Image from PuntoMedio
Today, Mexicans will go to the polls to vote in Presidential, as well as Congressional and local elections. While everything points to the possibility that the center-left anti-establishment candidate Andres Manuel Lopez Obrador will win, these elections have been marked by violence against candidates.
According to the consulting group Etellekt, there has been a total of 543 acts of violence against politicians. One hundred and thirty-two politicians have been killed including 48 candidates or aspiring candidates. Of those candidates killed, most were running in municipal elections. Ten of them were running for state Congress and one for federal Congress. 16% of municipalities experienced violence towards politicians during this electoral cycle.
Many of states that experienced violence against politicians are those deeply entangled in the “war on drugs”. Jalisco is where the Jalisco Cartel (New Generation) has its base of operations. The southern state of Guerrero also saw the penetration of organized crime in the so-called Hot Land zone (Tierra Caliente) and the Small Coast (Costa Chica) of Guerrero. The disappearance of the 43 Ayotzinapa students occurred in Guerrero– allegedly kidnapped by the drug gangs Guerreros Unidos (United Warriors) and Los Rojos (the Reds).

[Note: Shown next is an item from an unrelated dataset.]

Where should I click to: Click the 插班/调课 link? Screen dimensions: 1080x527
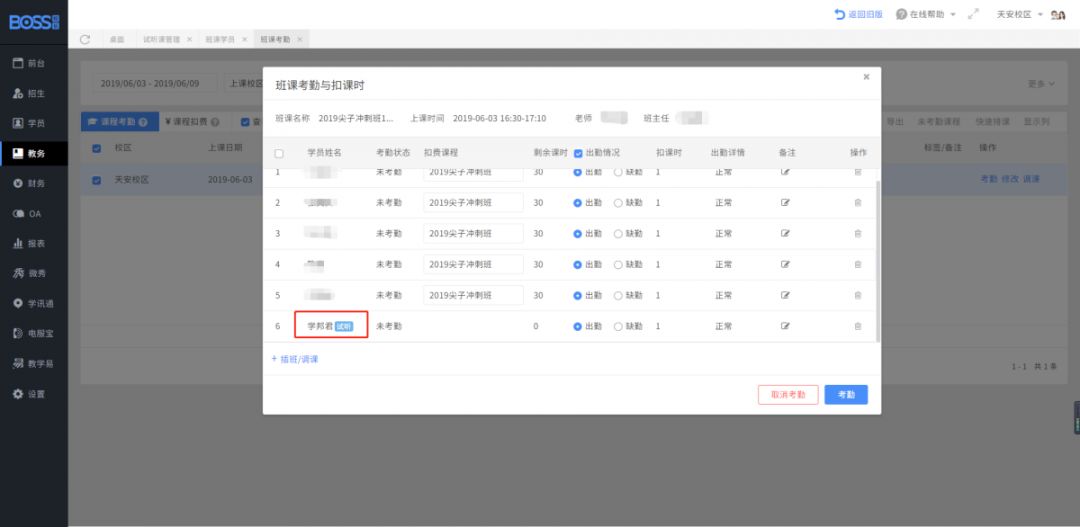click(295, 358)
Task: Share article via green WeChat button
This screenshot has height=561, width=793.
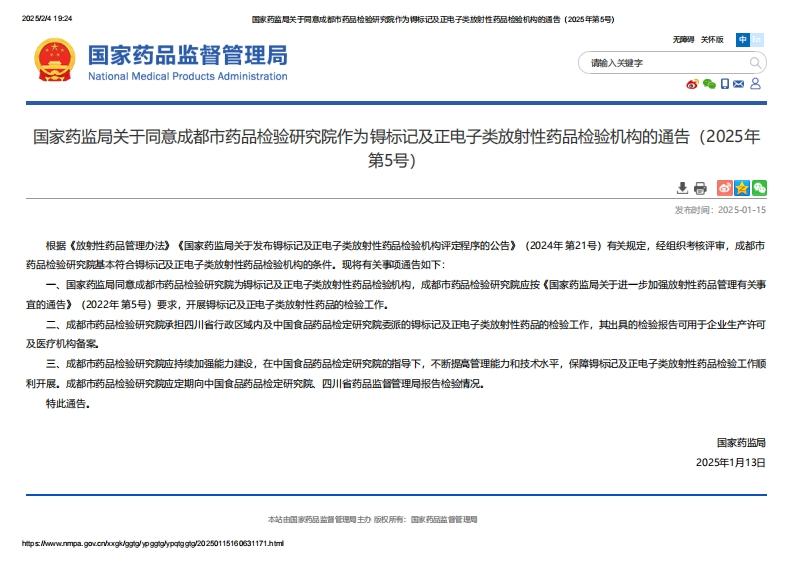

The murder of politicians is one more symptom of just how debased Mexican democracy is. The country was governed by one party for most of the 20th century, which in 2000, was replaced by a right-wing party. Electoral fraud, even in Presidential elections is common, occurring in 1988, 2006 and 2012.
These murders also occur in the context of generalized violence in Mexico. Even the most conservative figures estimate that in the “war on drugs” 160,000 people have been killed, 25 million have been displaced, and between 25,000 and 45,000 have disappeared; femicides increased 138% between 2007 and 2012. There are widespread murders of journalists as well; 65 in 2017 and 47 so far in 2018. The exacerbation of violence in these elections is one more symptom of the decomposition of bourgeois democracy in Mexico.